▶ **TO BE DONE**
Rewrite the rows from the first line of the rows through the line containing "Organizational (419, 118)", replacing "position" with "point". Keep everything else in those lines unchanged.

══════════════════════════════

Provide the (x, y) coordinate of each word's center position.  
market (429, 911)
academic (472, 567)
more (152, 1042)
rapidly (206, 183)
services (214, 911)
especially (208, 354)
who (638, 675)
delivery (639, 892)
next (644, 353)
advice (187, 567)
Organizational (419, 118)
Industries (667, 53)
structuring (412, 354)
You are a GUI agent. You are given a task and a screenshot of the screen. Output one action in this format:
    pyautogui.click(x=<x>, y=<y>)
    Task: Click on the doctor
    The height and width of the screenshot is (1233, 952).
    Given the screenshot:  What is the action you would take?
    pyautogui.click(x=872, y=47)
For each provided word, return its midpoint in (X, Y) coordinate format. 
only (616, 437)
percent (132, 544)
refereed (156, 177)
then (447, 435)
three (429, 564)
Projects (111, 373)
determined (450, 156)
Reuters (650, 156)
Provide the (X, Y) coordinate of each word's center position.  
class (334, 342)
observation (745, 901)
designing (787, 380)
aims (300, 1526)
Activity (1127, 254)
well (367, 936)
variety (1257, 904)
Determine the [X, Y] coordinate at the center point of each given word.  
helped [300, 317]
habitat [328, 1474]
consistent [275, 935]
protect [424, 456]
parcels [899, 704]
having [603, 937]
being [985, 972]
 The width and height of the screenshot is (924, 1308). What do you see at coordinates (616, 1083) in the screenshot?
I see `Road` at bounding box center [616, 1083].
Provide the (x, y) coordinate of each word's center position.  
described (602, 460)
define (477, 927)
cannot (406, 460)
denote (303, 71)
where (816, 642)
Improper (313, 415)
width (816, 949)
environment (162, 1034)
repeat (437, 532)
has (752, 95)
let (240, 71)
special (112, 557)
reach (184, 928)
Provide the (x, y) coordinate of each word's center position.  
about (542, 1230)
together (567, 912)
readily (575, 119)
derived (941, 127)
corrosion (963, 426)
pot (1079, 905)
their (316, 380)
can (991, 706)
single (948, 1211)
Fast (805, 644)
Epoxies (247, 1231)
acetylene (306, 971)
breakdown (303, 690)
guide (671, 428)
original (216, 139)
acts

══════════════════════════════

▶ **EXERCISE RESPONSE**
Provide the (x, y) coordinate of each word's center point.  
market (429, 911)
academic (472, 567)
more (152, 1042)
rapidly (206, 183)
services (214, 911)
especially (208, 354)
who (638, 675)
delivery (639, 892)
next (644, 353)
advice (187, 567)
Organizational (419, 118)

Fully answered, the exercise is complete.